## Given text
-*-*-

Tuesday, February 16, 2016

The Road Not Taken

 
 
The Road Not Taken
Robert Frost, 1874 - 1963
 
Two roads diverged in a yellow wood,
And sorry I could not travel both
And be one traveler, long I stood
And looked down one as far as I could
To where it bent in the undergrowth;
 
Then took the other, as just as fair,
And having perhaps the better claim,
Because it was grassy and wanted wear;
Though as for that the passing there
Had worn them really about the same,
 
And both that morning equally lay
In leaves no step had trodden black.
Oh, I kept the first for another day!
Yet knowing how way leads on to way,
I doubted if I should ever come back.
 
I shall be telling this with a sigh
Somewhere ages and ages hence:
Two roads diverged in a wood, and I--
I took the one less traveled by,
And that has made all the difference.
  
 
Everyone can quote those final two lines. But everyone, writes David Orr in his book “The Road Not Taken” (Penguin Press), gets the meaning wrong.
 
The poem is praised as an ode of individuality, to not follow the pack even though the path may be more difficult.
 
Except Frost notes early in the poem that the two roads were “worn . . . really about the same.” There is no difference. It’s only later, when the narrator recounts this moment, that he says he took the road less traveled.
 
“This is the kind of claim we make when we want to comfort or blame ourselves by assuming that our current position is the product of our own choices (as opposed to what was chosen for us, or allotted to us by chance),” Orr writes.

-*-*-

[Recorded data]
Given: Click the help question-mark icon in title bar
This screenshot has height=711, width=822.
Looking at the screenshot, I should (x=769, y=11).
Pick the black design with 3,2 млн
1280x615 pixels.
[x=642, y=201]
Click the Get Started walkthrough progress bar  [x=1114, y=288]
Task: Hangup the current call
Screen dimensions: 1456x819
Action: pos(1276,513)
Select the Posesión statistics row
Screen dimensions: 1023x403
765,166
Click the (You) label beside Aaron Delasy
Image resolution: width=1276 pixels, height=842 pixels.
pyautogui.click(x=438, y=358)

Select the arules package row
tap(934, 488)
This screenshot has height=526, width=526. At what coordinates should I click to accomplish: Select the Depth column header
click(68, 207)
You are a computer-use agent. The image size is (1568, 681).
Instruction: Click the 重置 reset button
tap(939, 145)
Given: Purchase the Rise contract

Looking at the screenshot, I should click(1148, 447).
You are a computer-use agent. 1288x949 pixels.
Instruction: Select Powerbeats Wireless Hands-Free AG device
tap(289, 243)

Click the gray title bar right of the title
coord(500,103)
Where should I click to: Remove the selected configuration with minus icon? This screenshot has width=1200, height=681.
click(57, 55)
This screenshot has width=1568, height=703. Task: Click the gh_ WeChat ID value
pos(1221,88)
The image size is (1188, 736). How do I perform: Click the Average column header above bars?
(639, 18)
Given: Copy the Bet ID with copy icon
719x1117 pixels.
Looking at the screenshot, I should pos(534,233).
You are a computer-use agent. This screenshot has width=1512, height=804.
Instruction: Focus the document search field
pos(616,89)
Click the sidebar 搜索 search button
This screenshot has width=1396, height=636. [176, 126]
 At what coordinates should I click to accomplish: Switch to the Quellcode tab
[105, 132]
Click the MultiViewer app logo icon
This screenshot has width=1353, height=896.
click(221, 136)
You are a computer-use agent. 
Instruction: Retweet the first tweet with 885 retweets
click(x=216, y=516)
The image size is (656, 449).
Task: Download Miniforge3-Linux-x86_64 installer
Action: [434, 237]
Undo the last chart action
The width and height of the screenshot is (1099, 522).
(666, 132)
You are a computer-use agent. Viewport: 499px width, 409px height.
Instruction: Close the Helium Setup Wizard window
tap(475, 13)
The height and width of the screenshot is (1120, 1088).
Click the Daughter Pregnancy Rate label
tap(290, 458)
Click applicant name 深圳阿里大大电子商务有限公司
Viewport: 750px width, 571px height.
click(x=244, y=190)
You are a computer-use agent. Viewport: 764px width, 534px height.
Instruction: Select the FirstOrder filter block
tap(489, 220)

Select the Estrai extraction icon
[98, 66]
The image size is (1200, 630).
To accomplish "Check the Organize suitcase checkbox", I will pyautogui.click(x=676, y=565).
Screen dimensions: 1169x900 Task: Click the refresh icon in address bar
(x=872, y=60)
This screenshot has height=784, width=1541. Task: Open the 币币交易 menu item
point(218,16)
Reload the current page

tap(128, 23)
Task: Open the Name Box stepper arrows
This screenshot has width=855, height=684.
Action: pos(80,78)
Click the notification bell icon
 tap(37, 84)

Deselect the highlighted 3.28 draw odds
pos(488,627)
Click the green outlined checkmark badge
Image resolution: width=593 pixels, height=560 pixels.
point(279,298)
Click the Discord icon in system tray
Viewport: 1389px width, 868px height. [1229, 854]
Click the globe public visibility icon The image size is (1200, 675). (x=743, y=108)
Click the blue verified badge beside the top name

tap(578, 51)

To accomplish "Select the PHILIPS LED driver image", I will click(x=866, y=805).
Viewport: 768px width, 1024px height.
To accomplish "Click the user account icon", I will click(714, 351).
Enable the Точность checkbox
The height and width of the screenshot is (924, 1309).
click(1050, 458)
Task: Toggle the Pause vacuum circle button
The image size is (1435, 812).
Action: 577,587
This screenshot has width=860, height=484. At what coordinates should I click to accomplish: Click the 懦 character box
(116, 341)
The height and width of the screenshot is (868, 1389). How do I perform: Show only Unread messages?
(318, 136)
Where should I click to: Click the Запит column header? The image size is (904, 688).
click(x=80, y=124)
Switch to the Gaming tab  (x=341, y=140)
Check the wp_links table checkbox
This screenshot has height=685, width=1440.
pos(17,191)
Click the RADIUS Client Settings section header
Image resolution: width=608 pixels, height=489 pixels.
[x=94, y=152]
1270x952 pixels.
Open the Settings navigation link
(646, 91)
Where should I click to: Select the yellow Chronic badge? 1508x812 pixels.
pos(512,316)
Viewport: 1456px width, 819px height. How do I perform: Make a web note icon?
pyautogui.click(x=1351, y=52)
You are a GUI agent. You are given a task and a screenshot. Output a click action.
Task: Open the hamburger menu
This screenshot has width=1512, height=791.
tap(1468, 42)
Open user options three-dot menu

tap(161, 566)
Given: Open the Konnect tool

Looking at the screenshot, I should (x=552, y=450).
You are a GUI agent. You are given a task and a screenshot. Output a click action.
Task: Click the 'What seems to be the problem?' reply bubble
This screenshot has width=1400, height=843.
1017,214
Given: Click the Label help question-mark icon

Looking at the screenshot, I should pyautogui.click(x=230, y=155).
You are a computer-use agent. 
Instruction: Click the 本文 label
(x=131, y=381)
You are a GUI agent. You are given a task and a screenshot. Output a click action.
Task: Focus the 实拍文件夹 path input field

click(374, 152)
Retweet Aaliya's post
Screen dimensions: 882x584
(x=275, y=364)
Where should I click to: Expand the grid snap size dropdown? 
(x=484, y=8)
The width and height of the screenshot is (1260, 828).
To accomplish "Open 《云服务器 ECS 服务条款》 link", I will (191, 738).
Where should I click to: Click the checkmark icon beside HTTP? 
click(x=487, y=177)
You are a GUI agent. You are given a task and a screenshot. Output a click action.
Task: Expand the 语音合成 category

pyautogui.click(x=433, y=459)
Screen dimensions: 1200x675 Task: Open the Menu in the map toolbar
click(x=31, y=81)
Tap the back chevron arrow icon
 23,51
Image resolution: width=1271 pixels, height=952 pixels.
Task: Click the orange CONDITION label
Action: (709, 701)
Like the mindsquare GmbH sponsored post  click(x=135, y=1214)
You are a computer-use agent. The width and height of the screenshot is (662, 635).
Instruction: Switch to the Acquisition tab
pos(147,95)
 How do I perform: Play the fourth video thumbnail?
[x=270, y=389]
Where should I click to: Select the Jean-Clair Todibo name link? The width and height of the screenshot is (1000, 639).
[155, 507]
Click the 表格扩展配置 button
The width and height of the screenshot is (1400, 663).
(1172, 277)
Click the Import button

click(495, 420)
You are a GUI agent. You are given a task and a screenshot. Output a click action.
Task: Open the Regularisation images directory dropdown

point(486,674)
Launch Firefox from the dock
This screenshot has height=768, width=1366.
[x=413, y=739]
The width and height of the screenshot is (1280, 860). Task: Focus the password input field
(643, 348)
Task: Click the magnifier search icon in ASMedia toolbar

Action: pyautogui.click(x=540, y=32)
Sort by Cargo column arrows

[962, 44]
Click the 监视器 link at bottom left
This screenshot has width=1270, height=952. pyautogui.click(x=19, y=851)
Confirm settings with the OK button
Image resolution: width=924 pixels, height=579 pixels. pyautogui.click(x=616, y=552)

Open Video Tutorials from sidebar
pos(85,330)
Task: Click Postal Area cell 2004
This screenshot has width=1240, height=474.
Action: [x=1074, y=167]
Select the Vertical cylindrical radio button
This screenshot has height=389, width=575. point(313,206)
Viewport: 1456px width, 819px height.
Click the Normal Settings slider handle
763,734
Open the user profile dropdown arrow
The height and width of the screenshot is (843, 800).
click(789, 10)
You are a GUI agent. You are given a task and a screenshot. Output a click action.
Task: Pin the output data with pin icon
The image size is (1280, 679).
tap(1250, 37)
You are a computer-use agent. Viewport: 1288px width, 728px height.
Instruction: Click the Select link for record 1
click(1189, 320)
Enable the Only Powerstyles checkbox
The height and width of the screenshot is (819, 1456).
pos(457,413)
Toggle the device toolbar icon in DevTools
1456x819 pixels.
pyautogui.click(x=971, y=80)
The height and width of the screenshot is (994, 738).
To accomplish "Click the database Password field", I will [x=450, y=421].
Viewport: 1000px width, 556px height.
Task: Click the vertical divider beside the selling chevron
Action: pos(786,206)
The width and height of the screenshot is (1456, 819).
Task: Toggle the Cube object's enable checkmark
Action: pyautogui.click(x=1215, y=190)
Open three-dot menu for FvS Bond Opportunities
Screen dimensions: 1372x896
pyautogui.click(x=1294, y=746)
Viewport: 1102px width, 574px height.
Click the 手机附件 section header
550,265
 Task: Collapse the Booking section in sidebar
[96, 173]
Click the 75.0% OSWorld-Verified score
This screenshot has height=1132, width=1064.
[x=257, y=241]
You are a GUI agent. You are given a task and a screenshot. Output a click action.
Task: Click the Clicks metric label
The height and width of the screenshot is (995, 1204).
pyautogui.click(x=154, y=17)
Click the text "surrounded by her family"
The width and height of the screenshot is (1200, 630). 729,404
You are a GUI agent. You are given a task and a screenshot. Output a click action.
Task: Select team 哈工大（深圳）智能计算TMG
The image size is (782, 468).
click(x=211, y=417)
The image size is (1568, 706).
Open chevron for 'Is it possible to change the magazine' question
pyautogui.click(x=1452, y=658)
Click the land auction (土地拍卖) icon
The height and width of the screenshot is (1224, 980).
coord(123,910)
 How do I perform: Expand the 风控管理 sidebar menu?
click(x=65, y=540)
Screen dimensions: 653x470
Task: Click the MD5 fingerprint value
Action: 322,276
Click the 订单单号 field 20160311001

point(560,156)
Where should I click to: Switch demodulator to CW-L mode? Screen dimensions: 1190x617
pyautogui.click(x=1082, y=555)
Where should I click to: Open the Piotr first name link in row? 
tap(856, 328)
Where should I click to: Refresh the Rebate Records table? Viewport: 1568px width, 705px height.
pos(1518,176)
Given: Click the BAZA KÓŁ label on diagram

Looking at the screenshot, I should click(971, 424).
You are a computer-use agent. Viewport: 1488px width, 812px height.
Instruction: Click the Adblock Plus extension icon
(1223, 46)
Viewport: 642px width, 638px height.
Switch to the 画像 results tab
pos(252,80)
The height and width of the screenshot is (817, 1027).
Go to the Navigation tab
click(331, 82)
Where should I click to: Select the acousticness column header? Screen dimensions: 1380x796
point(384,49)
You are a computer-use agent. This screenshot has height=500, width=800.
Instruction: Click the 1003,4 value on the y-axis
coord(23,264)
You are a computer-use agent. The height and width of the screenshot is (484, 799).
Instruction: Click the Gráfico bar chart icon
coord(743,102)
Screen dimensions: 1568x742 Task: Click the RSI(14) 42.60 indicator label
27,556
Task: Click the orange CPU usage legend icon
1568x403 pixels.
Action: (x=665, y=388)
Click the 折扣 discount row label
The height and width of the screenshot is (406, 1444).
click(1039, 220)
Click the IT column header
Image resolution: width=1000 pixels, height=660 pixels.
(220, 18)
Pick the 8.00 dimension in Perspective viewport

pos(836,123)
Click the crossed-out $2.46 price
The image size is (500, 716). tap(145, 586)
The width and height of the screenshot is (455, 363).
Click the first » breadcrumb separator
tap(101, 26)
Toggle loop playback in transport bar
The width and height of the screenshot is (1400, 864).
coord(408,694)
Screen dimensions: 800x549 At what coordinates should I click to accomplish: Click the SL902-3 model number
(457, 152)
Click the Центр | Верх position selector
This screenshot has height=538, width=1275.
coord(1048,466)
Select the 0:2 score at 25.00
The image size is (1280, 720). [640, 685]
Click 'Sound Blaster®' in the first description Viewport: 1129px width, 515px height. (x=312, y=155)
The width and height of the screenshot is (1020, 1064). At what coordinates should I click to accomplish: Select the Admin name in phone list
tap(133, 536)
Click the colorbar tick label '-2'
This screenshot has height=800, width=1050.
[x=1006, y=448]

-*-*-

## The tasks
1. Transcribe the passage of the Frost poem text from "Then took the" to "for another day!".
2. Name every word that ends a line in the first stanza of the poem in the Frost poem text.

## Solutions
1.
Then took the other, as just as fair,
And having perhaps the better claim,
Because it was grassy and wanted wear;
Though as for that the passing there
Had worn them really about the same,
 
And both that morning equally lay
In leaves no step had trodden black.
Oh, I kept the first for another day!

2. wood, both, stood, could, undergrowth